Well, okay, you’re thinking. I am motivated to select them, perhaps by unconscious forces. But I am still free to choose!
But, exactly how are you free to choose? Before you even woke up, your body chemistry, your previous diet alignment, and your childhood memories, were already in your brain. The very factors that cause you to choose waffles were already predetermined, waiting their opportunity to affect you.
Ah! You say. But I am no slave to my preferences, or to nostalgia, or to my diet. I could throw all that to the winds, and eat an ice cream sundae!
But – you didn’t. So, in what sense are you saying that you could have done so? There may be two possible answers to this.
One: you could choose not to eat waffles, in ordeer to prove that you are making your own choices, not your chemistry or your memories. But, in order to have any reason to do this, you would need to be challenged to prove it. Perhaps you are reading this right before breakfast, and desire to prove me wrong!
But – that desire is also part of your brain; part of the overall state that inevitably leads to your “choice.” How is it different from your chemical predisposition to prefer waffles? All it means, is that there are competing chemistries, and the more potent one wins. It will always win.
Second: perhaps what you mean by the statement that you could have chosen differently, is that, under the exact same circumstances (with the universe in the exact same initial state, in other words), something different might have happened.

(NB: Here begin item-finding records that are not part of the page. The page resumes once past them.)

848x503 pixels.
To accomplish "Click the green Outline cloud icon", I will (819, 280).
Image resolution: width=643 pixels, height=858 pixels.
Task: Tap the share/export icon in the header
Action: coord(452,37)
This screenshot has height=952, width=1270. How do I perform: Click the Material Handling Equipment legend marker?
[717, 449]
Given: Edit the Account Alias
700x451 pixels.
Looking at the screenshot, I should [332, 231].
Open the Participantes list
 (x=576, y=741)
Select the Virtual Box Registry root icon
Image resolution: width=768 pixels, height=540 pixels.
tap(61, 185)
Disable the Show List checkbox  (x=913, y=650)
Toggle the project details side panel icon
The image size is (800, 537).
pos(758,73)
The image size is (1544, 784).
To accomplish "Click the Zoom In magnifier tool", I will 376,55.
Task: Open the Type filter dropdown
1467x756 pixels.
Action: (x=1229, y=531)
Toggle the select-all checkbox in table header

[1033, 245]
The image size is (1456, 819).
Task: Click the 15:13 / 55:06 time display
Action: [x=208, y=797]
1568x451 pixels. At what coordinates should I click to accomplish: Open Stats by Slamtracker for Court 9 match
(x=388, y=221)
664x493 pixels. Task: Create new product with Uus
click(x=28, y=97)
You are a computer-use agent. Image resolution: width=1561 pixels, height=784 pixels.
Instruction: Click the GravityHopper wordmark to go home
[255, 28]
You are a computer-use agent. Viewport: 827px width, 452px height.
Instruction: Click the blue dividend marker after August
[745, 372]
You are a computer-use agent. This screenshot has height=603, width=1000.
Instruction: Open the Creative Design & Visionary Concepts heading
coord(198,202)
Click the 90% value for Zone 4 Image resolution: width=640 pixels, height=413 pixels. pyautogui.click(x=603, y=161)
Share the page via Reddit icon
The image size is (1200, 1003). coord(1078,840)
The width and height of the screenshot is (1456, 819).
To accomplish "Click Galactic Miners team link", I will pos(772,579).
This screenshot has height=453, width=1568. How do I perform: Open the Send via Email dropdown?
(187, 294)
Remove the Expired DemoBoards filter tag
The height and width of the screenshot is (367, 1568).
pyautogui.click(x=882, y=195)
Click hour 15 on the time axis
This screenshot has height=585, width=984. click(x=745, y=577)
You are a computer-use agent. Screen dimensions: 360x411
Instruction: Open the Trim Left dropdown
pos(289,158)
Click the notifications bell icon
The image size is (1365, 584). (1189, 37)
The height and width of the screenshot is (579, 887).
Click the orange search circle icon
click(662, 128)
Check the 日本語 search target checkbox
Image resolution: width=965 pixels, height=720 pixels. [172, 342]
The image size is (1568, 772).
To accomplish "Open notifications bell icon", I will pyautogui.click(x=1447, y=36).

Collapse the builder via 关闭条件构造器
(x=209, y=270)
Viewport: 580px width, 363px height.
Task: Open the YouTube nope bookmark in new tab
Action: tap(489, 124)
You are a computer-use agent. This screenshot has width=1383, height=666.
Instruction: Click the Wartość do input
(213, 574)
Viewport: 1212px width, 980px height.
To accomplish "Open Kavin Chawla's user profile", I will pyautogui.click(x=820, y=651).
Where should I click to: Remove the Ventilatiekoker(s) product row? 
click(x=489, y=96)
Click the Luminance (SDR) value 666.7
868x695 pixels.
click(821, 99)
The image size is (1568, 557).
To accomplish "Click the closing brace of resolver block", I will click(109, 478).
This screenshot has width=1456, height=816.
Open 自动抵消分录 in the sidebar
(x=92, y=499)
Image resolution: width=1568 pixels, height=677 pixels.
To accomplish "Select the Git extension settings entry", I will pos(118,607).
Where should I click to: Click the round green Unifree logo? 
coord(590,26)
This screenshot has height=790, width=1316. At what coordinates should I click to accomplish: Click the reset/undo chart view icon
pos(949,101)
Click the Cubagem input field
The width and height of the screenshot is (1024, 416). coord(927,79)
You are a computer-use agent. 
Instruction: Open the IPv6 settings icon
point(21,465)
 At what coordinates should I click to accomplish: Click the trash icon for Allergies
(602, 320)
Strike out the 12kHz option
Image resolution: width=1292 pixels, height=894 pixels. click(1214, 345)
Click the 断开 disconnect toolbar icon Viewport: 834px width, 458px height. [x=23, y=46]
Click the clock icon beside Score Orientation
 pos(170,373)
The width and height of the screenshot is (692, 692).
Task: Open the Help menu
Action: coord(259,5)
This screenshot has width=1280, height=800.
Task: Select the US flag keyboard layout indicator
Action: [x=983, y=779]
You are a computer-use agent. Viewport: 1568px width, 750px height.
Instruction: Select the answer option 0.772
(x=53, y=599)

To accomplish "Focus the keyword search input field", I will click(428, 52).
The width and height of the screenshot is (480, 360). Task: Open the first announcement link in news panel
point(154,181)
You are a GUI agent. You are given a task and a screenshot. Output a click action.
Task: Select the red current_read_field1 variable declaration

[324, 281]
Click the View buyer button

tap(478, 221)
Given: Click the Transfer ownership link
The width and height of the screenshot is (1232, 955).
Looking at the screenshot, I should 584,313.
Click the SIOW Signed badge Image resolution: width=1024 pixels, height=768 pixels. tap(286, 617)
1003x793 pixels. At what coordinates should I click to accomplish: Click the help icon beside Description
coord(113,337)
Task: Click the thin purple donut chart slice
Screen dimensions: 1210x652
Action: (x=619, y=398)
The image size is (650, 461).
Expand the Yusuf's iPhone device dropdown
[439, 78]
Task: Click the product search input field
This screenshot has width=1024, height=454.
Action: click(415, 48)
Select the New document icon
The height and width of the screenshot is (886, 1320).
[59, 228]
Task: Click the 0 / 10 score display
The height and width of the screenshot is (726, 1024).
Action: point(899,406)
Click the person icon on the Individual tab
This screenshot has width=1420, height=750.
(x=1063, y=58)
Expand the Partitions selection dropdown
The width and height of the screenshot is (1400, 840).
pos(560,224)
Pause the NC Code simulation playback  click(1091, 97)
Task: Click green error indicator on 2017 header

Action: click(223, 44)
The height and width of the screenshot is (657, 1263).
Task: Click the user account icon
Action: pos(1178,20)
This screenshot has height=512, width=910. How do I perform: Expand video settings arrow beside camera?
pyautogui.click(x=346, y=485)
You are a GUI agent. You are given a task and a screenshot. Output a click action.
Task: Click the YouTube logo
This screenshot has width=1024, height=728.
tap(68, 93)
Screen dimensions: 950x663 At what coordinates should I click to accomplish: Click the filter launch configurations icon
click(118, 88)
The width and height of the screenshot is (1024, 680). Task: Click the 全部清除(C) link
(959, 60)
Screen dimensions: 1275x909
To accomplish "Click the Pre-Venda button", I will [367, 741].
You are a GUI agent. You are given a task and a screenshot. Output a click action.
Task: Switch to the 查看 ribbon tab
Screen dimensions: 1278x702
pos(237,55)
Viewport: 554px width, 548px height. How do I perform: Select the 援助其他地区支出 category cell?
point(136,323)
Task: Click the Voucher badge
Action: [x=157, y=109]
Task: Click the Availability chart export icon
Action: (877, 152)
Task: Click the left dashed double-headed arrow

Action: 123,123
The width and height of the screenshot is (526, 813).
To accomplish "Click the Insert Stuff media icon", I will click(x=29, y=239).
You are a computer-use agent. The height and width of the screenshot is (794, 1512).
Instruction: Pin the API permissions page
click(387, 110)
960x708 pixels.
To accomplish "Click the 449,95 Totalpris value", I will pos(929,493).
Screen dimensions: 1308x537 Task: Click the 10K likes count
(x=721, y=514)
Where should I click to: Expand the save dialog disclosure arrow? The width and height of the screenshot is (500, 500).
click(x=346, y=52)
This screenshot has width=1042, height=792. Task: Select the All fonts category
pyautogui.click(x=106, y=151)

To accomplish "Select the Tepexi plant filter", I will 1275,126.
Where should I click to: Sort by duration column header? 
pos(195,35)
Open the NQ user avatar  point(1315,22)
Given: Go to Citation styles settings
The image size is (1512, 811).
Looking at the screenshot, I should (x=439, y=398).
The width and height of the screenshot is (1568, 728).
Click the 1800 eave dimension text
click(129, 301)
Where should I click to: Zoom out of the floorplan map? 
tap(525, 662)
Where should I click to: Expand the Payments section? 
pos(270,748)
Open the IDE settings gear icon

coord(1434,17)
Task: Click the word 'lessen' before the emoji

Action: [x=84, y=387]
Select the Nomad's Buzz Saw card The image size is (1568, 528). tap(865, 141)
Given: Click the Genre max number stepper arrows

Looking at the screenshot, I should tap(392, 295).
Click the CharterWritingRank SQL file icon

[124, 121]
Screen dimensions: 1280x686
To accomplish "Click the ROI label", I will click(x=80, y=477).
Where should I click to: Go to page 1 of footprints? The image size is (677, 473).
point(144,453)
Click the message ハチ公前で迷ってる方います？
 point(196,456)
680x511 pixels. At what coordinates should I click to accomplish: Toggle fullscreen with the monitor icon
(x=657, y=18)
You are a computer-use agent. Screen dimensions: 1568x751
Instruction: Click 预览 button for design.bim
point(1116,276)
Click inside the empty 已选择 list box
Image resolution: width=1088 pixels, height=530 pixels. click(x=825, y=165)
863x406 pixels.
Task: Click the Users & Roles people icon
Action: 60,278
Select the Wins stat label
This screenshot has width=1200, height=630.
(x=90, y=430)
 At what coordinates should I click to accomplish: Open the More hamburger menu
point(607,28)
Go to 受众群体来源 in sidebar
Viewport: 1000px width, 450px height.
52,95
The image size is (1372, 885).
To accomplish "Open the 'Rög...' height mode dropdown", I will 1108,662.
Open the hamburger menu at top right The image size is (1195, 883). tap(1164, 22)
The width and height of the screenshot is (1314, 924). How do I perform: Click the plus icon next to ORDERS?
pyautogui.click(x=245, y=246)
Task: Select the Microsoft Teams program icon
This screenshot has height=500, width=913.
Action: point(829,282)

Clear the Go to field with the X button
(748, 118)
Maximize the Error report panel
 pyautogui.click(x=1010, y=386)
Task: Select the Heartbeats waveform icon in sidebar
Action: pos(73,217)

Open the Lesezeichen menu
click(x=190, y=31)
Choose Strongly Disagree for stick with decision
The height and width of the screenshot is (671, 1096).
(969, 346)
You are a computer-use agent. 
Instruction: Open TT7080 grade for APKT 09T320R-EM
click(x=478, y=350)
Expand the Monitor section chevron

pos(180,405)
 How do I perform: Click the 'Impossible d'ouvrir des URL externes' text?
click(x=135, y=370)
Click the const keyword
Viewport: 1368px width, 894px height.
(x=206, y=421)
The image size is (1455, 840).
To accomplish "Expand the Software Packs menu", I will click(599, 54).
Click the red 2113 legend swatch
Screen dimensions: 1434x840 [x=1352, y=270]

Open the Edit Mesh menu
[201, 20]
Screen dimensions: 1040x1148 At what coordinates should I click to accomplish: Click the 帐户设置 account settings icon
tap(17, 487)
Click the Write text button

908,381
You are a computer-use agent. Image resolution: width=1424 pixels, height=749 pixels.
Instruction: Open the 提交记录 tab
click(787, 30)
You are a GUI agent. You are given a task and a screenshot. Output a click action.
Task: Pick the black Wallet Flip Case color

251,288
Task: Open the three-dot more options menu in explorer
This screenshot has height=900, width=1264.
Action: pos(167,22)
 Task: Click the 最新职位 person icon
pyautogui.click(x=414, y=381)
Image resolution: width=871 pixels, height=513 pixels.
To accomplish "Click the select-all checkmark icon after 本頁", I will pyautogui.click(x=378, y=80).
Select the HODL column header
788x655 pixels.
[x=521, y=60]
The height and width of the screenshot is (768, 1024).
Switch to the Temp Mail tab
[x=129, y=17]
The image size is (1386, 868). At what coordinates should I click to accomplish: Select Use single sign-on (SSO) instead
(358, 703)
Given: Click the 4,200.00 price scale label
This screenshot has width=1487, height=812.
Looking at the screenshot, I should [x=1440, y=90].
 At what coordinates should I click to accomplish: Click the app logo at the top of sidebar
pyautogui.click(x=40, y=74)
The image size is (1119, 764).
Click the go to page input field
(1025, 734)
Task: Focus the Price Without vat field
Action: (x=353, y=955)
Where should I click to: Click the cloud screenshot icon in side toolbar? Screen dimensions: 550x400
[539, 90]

But, this is like saying that if you rewind a film and play it back, the characters on the screen will do something different!
Let’s take another tack: if we could “change” our choices on a second run-through, where would the cause of this change be found? Since nothing in the universe, by hypothesis, would be different, if we behaved differently, this could only mean that our choices are caused by exactly nothing. But, that’s not what we want! We want our choices to be caused by us, rather than by exigent circumstances or pre-existing conditions that act in the role of so many unacknowledged gunman, limiting our choices to one! We never wanted our actions to be purely random, chaotic events that are totally uncaused! *
Basically, the options are two. One: our actions are random uncaused events that might go one way once, but another way another time, even under identical circumstances. Or two: our actions are caused, and can only be what they are, and could never have been otherwise.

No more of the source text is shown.